## INPUT
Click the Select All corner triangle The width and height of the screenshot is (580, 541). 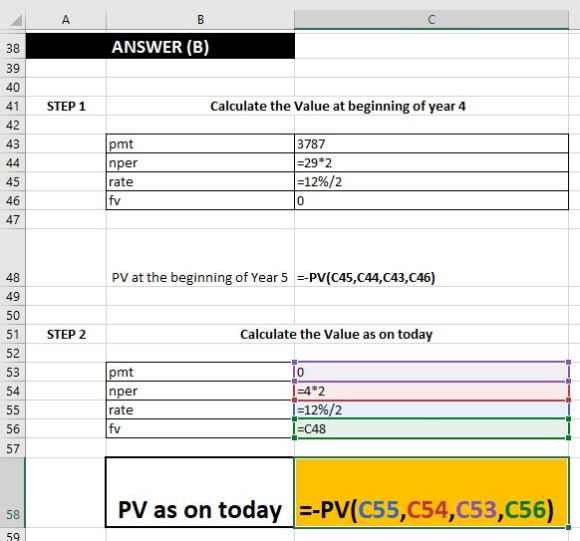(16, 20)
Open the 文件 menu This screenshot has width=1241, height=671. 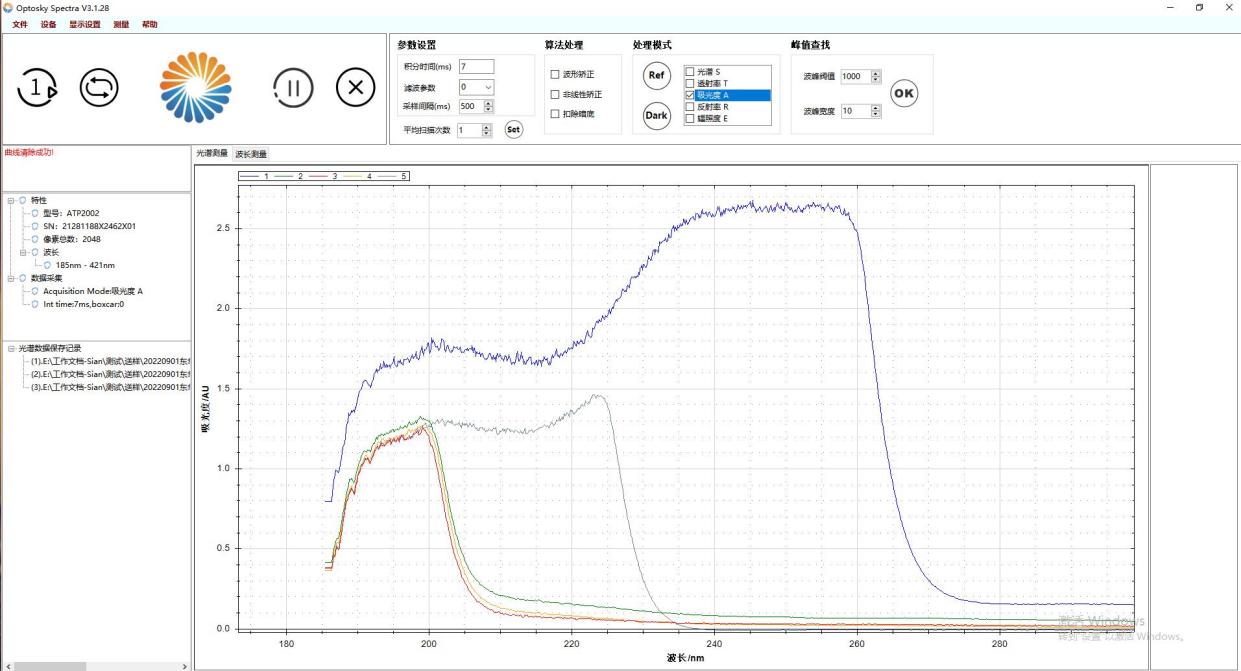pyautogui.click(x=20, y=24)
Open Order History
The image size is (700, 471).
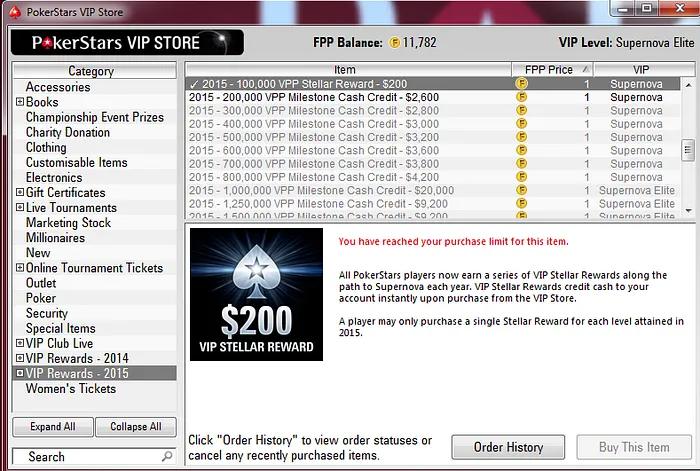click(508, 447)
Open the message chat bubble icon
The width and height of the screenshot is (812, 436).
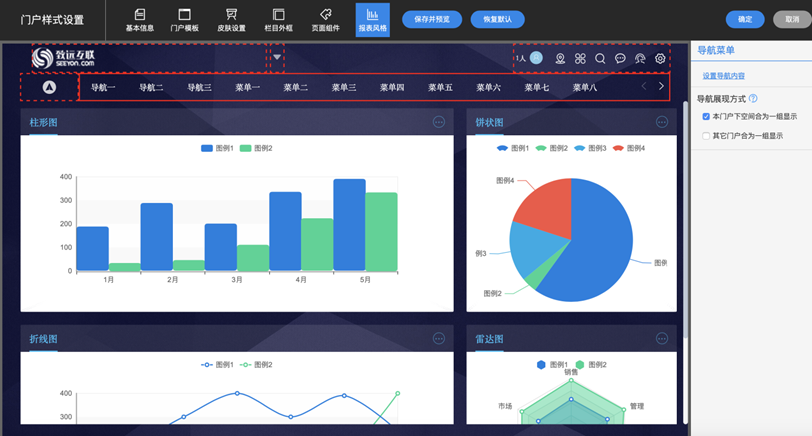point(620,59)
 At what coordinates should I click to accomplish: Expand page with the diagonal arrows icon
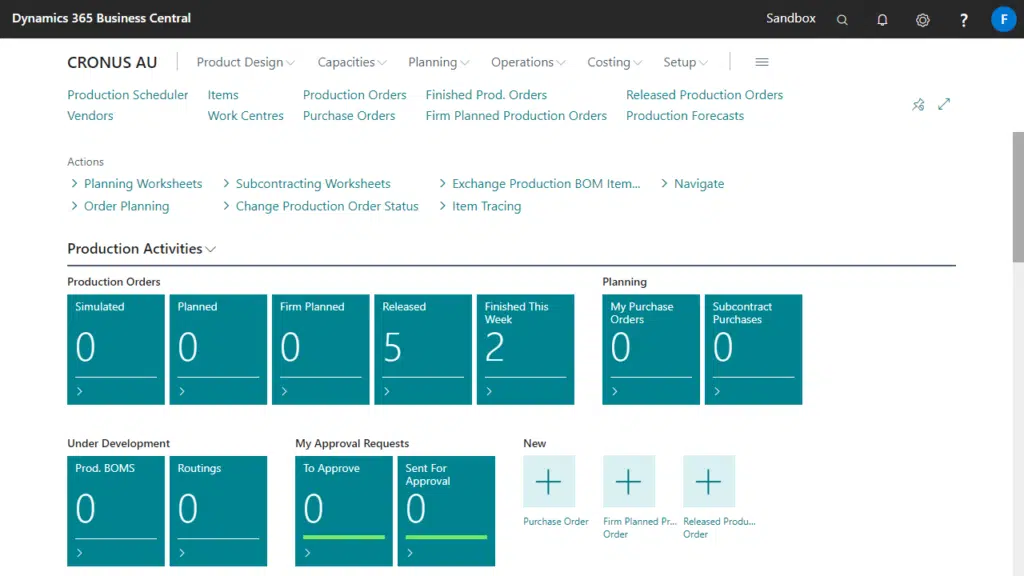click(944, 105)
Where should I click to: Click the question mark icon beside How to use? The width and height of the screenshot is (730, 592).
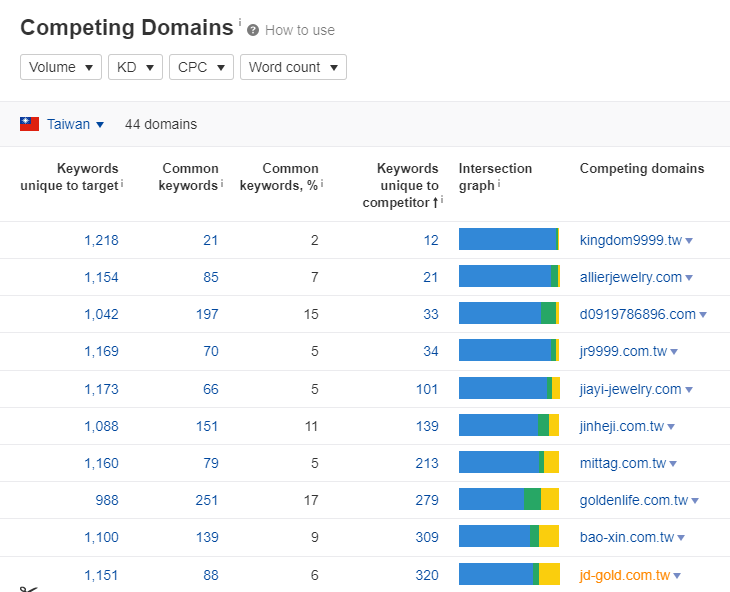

## TASK GOAL
Output, exactly and without pictures, the lines above that run from the one containing "The width and height of the screenshot is (812, 436)." through the last line of the entries, inclusive.

## WRITTEN SOLUTION
The width and height of the screenshot is (812, 436).
point(620,59)
 At what coordinates should I click to accomplish: Expand page with the diagonal arrows icon
click(944, 105)
Where should I click to: Click the question mark icon beside How to use? The width and height of the screenshot is (730, 592).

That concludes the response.